• Текст для чтения:
<<<<

Страница 1 из 1

Красные казаки и колхозы - 30-е годы !

Добавлено: 22 июн 2016, 20:47
Борис Фролов
http://kazagrandy.livejournal.com/1431633.html

Г.Клуцис.

Изображение

"К концу пятилетки коллективизация СССР должна быть в основном закончена" (И.Сталин). 1932 г.

За множеством диаметрально противоположных оценок личности и деятельности Сталина до сих пор остаётся не до конца прояснённым вопрос об истоках массового народного благоговения перед ним.

Монархические традиции, выраженные знаменитой дихотомией «добрый царь и плохие бояре», едва ли не в полной мере сохранялись и в Советской России, несмотря на весь радикализм большевистских преобразований.

Патернализм и наивный монархизм — эти черты были присущи сознанию российского крестьянства как наиболее консервативного и приверженного традиции социального слоя.

Сознание казачества как специфической группы земледельческого населения отличали те же характеристики, выраженные, пожалуй, даже более ярко в связи с особым положением, которое казаки занимали в социальной структуре дореволюционной России.

В марте 1934 года органами ОГПУ Азово-Черноморского края была ликвидирована «контрреволюционная монархическая организация иоаннитов» в составе 67 человек, проживавших в хуторе Западный Сосык, станице Старо-Минской, городе Краснодаре, селе Койсуг.

Руководитель организации, «тайный поп» И. Ф. Буслов, именовавший себя «преемником Иоанна Кронштадтского», показал на допросах, что он и его сторонники были монархистами: «Все мы, участники нелегального течения иоаннитов, являлись сторонниками царя батюшки и считаем, что расцвет России может быть лишь при монархии».

>>>>

• Исходные данные:
<<<<

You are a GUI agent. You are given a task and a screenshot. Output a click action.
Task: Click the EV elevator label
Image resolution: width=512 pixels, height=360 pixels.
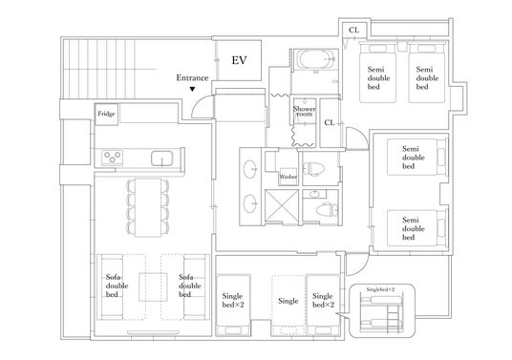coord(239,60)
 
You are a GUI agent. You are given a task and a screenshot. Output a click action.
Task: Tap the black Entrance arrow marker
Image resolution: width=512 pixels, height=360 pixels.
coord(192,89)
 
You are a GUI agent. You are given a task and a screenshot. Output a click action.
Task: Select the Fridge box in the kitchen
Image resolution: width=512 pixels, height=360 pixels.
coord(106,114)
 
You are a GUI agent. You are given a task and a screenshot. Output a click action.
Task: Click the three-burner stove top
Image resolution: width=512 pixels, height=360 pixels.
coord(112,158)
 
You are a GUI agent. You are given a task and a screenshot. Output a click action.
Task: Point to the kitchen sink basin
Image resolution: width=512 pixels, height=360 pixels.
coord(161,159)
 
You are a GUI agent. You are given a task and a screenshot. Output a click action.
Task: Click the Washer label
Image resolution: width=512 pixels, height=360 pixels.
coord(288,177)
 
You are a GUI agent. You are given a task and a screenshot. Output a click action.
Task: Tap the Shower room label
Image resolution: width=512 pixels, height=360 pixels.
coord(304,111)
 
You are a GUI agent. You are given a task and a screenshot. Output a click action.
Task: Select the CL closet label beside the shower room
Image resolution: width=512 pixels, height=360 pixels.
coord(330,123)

>>>>

• Задания:
1. Изложите короче абзац текста о казачестве 30-х годов, который начинается словами «В марте 1934 года». Сохраните его основные факты.
2. Продолжите текст о казачестве 30-х годов, начав сразу после его последнего предложения.

• Ответы:
1. В марте 1934 года ОГПУ Азово-Черноморского края ликвидировало «контрреволюционную монархическую организацию иоаннитов». В нее входили 67 человек из хутора Западный Сосык, станицы Старо-Минской, Краснодара и села Койсуг.

2.
На одном из «явочных пунктов» в доме казака станицы Старо-Минской секта «скрывала так называемого «царского наследника Алексея», привезённого туда неким Калмычек Емельяном из ст. Павловской, с целью широкой популяризации монархии среди казачества Дона».

«Наследника» иоанниты даже возили по некоторым станицам в сопровождении всё того же Емельяна. Казалось бы, на дворе XX век, и вдруг — самозванец, как во времена Смуты или пугачёвщины!

Однако в середине 1930-х донские и кубанские казаки остались совершенно равнодушны к попыткам пробудить в них «верноподданнические» чувства.

Неприятие свергнутой династии было характерно и для интеллигенции, и для крестьянства, не говоря уже о рабочих.

Однако казаки, как и большинство населения Советской России, были тверды в своём убеждении о необходимости прочной верховной власти и доверяли не «боярам», а «царю», но в новом обличье. В изменившихся условиях подобного рода настроения и предпочтения трансформировались в культы больших и малых «вождей».

Сталинский культ проникал в массовое сознание постепенно, в начале 1930-х формулировки от «отца колхозов» до «отца народов» ещё не стали повседневной реальностью.

Даже в 1934 году наблюдались, казалось бы, удивительные случаи неосведомлённости о «товарище Сталине», подобно произошедшему в одном из колхозов Кореновской МТС Азово-Черноморского края. В ноябре 1934-го там проходила очередная проверка местных партячеек. Проверяющие спросили у колхозницы Набатчиковой (кандидата в члены партии), кто такой Сталин. Та ответила: I «Был работящий добросовестный труженик». Комиссия решила идти до конца и поинтересовалась, где же «добросовестный труженик» Сталин работает в настоящее время? Тут Набатчикова сдалась и честно ответила: «Не знаю. Мне муж всю ночь толок о Сталине, а я так и не запомнила». И таких партийцев в коллективизированной деревне было достаточно много.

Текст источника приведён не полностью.